Alan Dunn
Our Religious Editor requested my response to this question: “Is there a place for guilt?”
I appreciate the way the question is phrased. Ours is a subjective, feelings oriented generation and ‘guilt’ is often defined as a mere subjective feeling. But, our question is commendably phrased. There is a ‘place’, an objectivity to the fact, not the mere feeling, of human guilt.
I hope you can appreciate that the importance of this question warrants a substantive answer. Such an answer cannot be given in the limitations of an editorial. Nevertheless, I hope, over the course of four consecutive articles, to identify seven points of reference by which we can approach the question of our guilt. If this topic interests to you, I would suggest that you save this and the ensuing articles so as to be able to read them together as an entire essay. Here are the first two points of reference which are the foundation for our brief study.
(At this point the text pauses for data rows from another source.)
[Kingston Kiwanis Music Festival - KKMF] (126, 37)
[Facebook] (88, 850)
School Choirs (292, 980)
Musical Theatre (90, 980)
Our guilt has the fact of God as its first objective reference point.
Scripture begins with the assertion of the fact of God: “In the beginning God…”. God is the Creator. Throughout His creation activity, He also reveals Himself to be the Judge of creation. As the work of creation progresses, He pauses at significant junctures and judges the world. In Genesis 1 we read the repeated refrain: “And God saw that it was good.” Creation does not function in a moral vacuum of ethical neutrality. It is constituted with positive ethical significance: ‘it was good’. The prevalent contemporary reluctance to accept the fact of creation has more to do with a rejection of God as Judge than of God as Creator. Our aversion to God is not because He created us, but because He judges us. Our aversion to being judged by God is itself evidence of our guilt.
Our guilt has the fact of our accountability to God as the second reference point.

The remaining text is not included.